Outside of the realm of hard facts and figures, there is no real way for us to predict successes or failures with any level of accuracy. When we employ something like hindsight bias, we’re not only not learning from our past mistakes; we’re not even allowing them to exist. Hindsight bias is a tricky way our ego tries to tell us that we were in control when we simply weren’t. As a result, we bypass a real opportunity for growth and change.

Luckily, hindsight bias has been studied across decades, and psychology has found a handful of ways to help us combat this mind trap. It begins by understanding the three prominent ways that hindsight bias arises. When we can recognize it, we can catch ourselves before we start rewriting history.

Psychological scientists Neal Roese at Northwestern University and Kathleen Vohs at the University of Minnesota break hindsight bias down into three types:

Memory Distortion or “I said it would happen.”

You submit a poem to a prominent poetry journal, and you are feeling doubtful about your chances of getting published. When the letter arrives saying your poem has been accepted, you confidently assert that you knew it would happen. When in reality, you didn’t. You side-step your initial vulnerability and cover it up with an overblown experience of confidence, known as ego.

Inevitability or “It had to happen.”

You have spent five years in a promising relationship that started challenging you to grow. When you break up with this person, instead of acknowledging how you could have changed to keep the relationship, you state that “it would have ended anyway.” You ignore the difficult yet essential lessons the relationship was bringing you in favor of staying comfortable.

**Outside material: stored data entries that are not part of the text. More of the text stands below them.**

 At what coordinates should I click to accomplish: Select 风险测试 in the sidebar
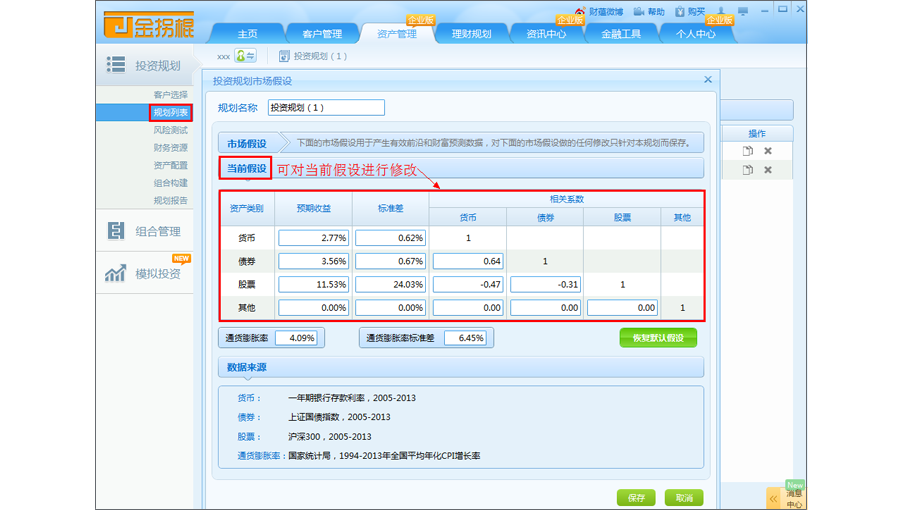[170, 130]
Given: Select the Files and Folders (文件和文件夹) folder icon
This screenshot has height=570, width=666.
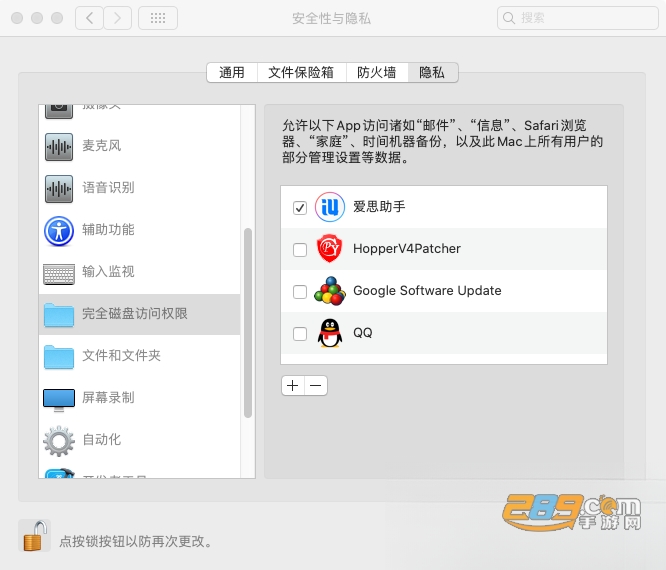Looking at the screenshot, I should (x=59, y=356).
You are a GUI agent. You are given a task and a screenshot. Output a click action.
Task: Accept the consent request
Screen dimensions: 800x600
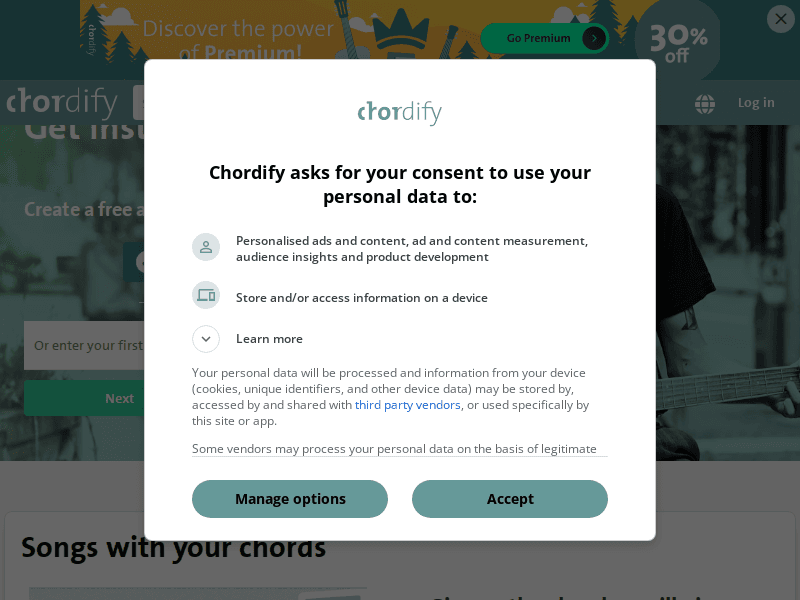click(x=510, y=499)
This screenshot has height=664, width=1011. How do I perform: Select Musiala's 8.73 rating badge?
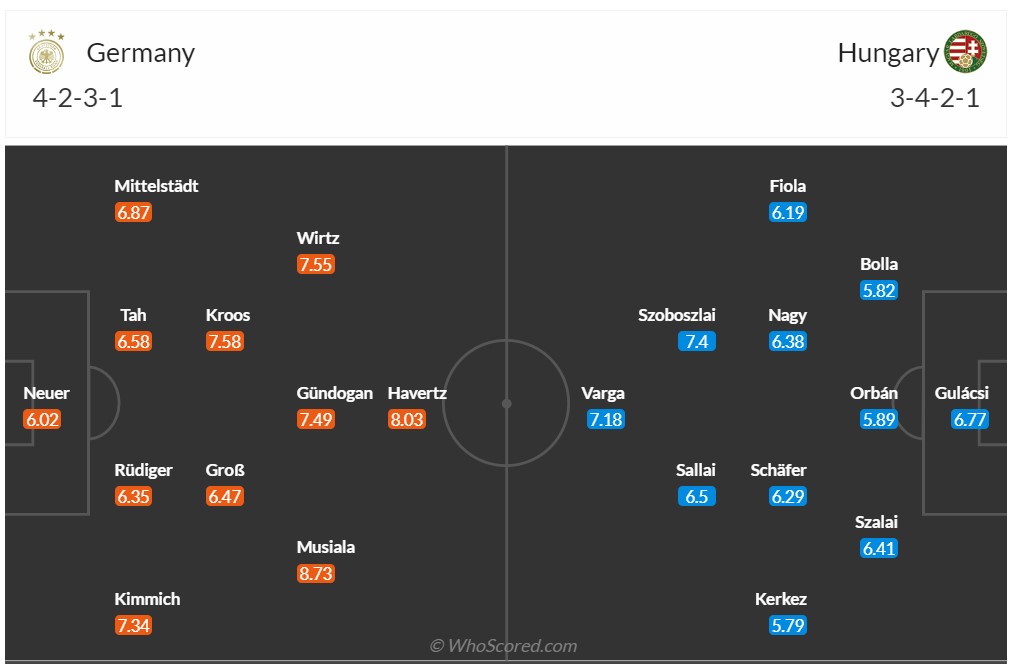[x=316, y=574]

Foreseeability or “I knew it would happen.”

You’re boarding a flight and are feeling anxious because you have an unexpressed fear of flying. You try to compose yourself throughout the flight, but once you hit a patch of turbulence, you say to yourself, “I just knew this would happen” when in reality, you didn’t know anything. Instead, you use this form of hindsight bias to cement your fear as fact—never confronting it. You choose to believe that your fear is actually a supernatural ability that you have to predict the future when it just isn’t.

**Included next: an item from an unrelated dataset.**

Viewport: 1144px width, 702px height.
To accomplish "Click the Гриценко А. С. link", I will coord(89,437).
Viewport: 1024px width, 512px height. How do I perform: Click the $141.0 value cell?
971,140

The ego wants to feel in control; the ego wants to know everything and wants everything to make sense. The truth is, it doesn’t. When we find ourselves falling into one of the three types of bias, it’s a hint that our ego is running the show. The only way to combat this is to challenge these skewed thoughts.

Using the examples above, challenging our hindsight bias would look like this:

When your poem gets accepted, you share how humbled you are because you felt so unsure of yourself. How will this change your behavior moving forward? You will put the same amount of time and effort you did on your next piece, you’ll identify what worked and what didn’t, and you’ll grow as a writer.

When your relationship ends, instead of saying it was just “meant to end,” you’ll examine what you could have done better. You’ll explore why you had such a difficult time, what the relationship was trying to teach you, and you will allow the feelings of disappointment and grief to arise so they can be healed. The next time you’re in a relationship, you’ll be able to show up even more authentically.

When you feel your fear of flying, you can acknowledge that it is illogical, you can deal with your fear instead of deciding that it can predict the future. From here, you can work to eradicate your fear instead of feeding it.

Our sole purpose in this life is to grow and transform, but this requires discomfort and change—two things our ego works to minimize at all costs. When we move in the direction of our discomfort and change, we bring about enormous transformation for ourselves even though it might not feel that way at the time.

When you catch yourself in the momentary experience of hindsight bias, look at what is true. Place your certainty in the Creator, in the process of your life, instead of placing it in your ego.

 

RETHINK MOMENT
When have you used hindsight bias to move around something uncomfortable or difficult? What is true instead?